Image exposing Earth's interior.Sitting on a furnace.

The heat flux from the Earth into space is about 44 trillion watts.

(Lawrence Berkeley National Laboratory Image).

To say that this research was performed by an international collaboration is somewhat of an understatement. This work was performed by the "KamLAND Collaboration," which includes scientists from fifteen organizations in
Japan, the United States and The Netherlands. By my count, there are eighty scientists who contributed to this project. KamLAND stands for Kamioka Liquid-scintillator Antineutrino Detector.

KamLAND was designed for another purpose; namely, detection of
antineutrinos from nuclear reactors in Japan in order to study neutrino oscillation. Electron neutrinos are produced in nuclear reactors, but they oscillate into the two other neutrino "flavors," muon and tau as they travel.[2] This same detector will detect geoneutrinos, neutrinos released during the decay of radioactive elements in the Earth, and thus measure the decay rates and types. The neutrino detector inside Japan's Mount Ikenoyama collected data from March 2002 through November 2009.[3] This study also used data from the Borexino detector in Italy.

The KamLAND detector, as shown in the figure, is a sphere containing a thousand
metric tons of scintillating mineral oil surrounded by more than 1,800 photomultiplier tubes. It's located underground near Toyama, Japan.[2] Detection is aided by a double-scintillation that occurs when an antineutrino interacts with a proton in the fluid. This reaction converts the proton to a neutron and a positron. The positron is then annihilated by an electron, causing an initial scintillation. A few microseconds later, the neutron binds with a proton to emit a gamma ray with emission of a second scintillation. Careful analysis of the scintillations allows discrimination of such signals from a cosmic ray background.[2]

Figure captionThe KamLAND antineutrino detector is a spherical vessel, filled with scintillating mineral oil, and lined with photomultiplier tubes. It's located underground, near Toyama, Japan. The scale can be seen from the seated technicians pictured in the control room.

(KamLAND Collaboration Image, via Lawrence Berkeley National Laboratory).

The data show that uranium-238 and thorium-232 together account for about 20 terawatts of Earth's heat flux. Potassium-40 is a big contributor, but it was below the detection limit. Potassium-40 is estimated to contribute about four terrawatts. These three elements generate about half Earth's heat flux in toto.[1] Because of the inevitable radioactive decay process, the Earth is currently cooling at a rate of approximately 100 degrees Celsius each 1 billion years.[3]

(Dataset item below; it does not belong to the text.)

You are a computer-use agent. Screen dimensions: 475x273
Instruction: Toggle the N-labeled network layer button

Statistics are hard for neutrinos. Of those detected, 485 were produced from manmade sources, such as nuclear reactors and nuclear waste. Another 245 were likely produced by cosmic ray interaction with Earth's atmosphere. Just 111 neutrinos could be associated with Earth's natural radioactivity, of which only 106 were definite candidates.[3]

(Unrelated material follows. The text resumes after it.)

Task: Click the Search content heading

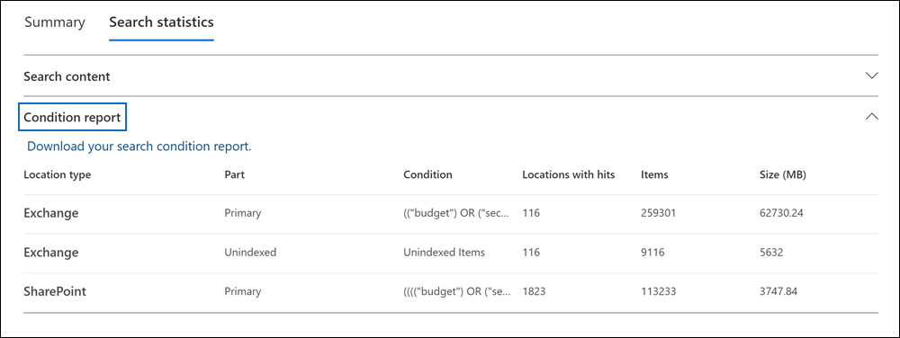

The team estimates that the overall neutrino flux from uranium-238 and thorium-232 decay at Earth's surface is 4.3 million per square centimeter per second.[3] It's a good thing that neutrinos don't interact much with matter (they interact only via the
weak force and gravity), or we wouldn't be here! This flux points to a 54% contribution of radioactive decay to Earth's heat, with eight terawatts from uranium-238 (238U), eight terawatts from thorium-232 (232Th), and four terawatts from potassium-40 (40K).[2]

References:

  1. The KamLAND Collaboration, "Partial radiogenic heat model for Earth revealed by geoneutrino measurements," Nature Geoscience, Published online 17 July 2011; Supplementary Information.
  2. Paul Preuss, "What Keeps the Earth Cooking? Berkeley Lab scientists join their KamLAND colleagues to measure the radioactive sources of Earth’s heat flow," Lawrence Berkeley Laboratory Press Release, July 17, 2011
  3. Half Of Earth's Internal Heat Comes From Radioactive Decay, RedOrbit, July 18, 2011.